A personal practice of visual mindfulness turned community project. #myquietpractice

What is it?

A visual mindfulness practice through one visual scavenger hunt a week.

Intentional studio practices serve as a way to get the art muscles working without judgement. I like to think of it as photographic sketching. Each week I give myself a topic to think through and some prompts to encourage myself to stop, explore, and create without judgement or worry about the next thing on the to-do list.

What do you mean by community project?

I began to wonder how other people might visualize each prompt and what we might be able to learn from each other if we shared our perspectives.


What become apparent when I gave up trying to be clever or driven toward a predetermined idea, was my own particular point of view. We all know our experiences and the privilege of those experiences shape our outward reactions to the world.

What are the goals?

I’m curious about two things:  

  1. Is it possible that different people, responding visually to the same prompts, could produce a conversation around an idea with more compassion and understanding than regular diaologe?  

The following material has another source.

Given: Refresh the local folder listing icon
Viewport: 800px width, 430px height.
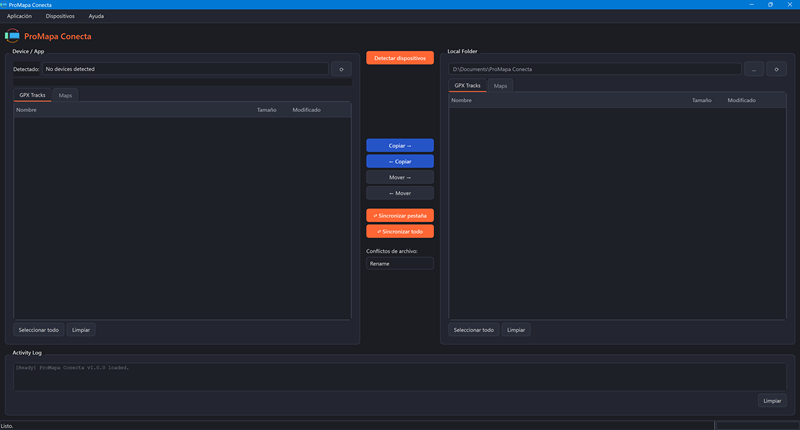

  2. Can you see the results of a personal mindfulness practice naturally working its way into the community like the studies claim?

I'm not an artist, why should I participate?

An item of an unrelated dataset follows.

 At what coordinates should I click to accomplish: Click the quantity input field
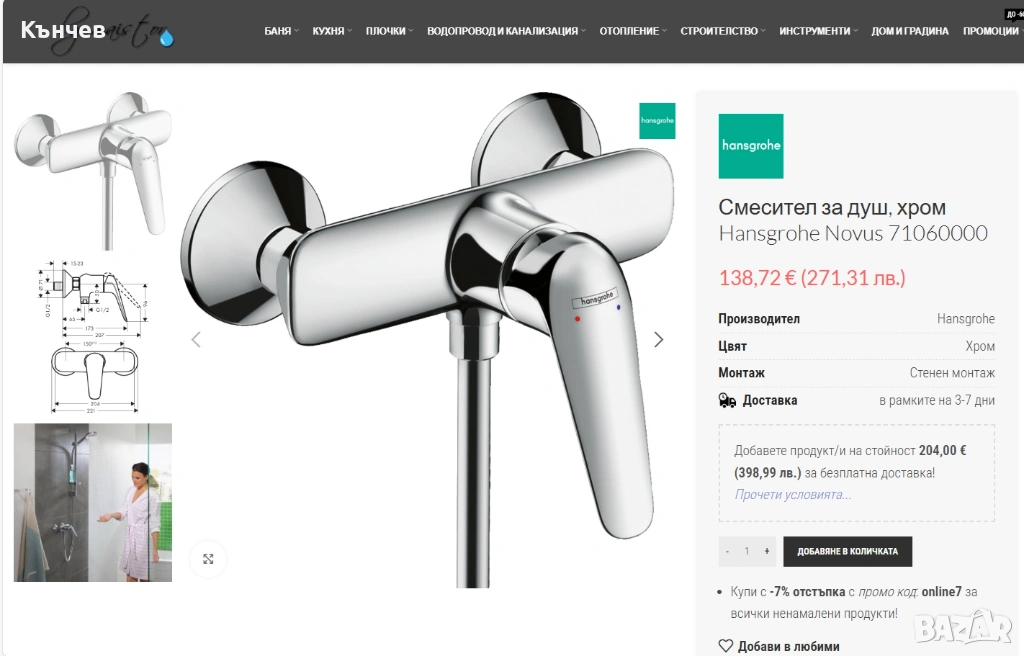tap(746, 551)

1. Most of us keep a great camera in our pocket and already use it frequently.

2. We live in a visual society. Learning to strengthen our visual muscle is now a regular life-skill. 

3. Intentionality. Asking questions about what we see and sharing our perspectives turns a one-way megaphone into an intentional visual conversation.

4. We can all benefit from slowing down, looking around, and examining what we think we know to be true. (Trust me. The research is out there.)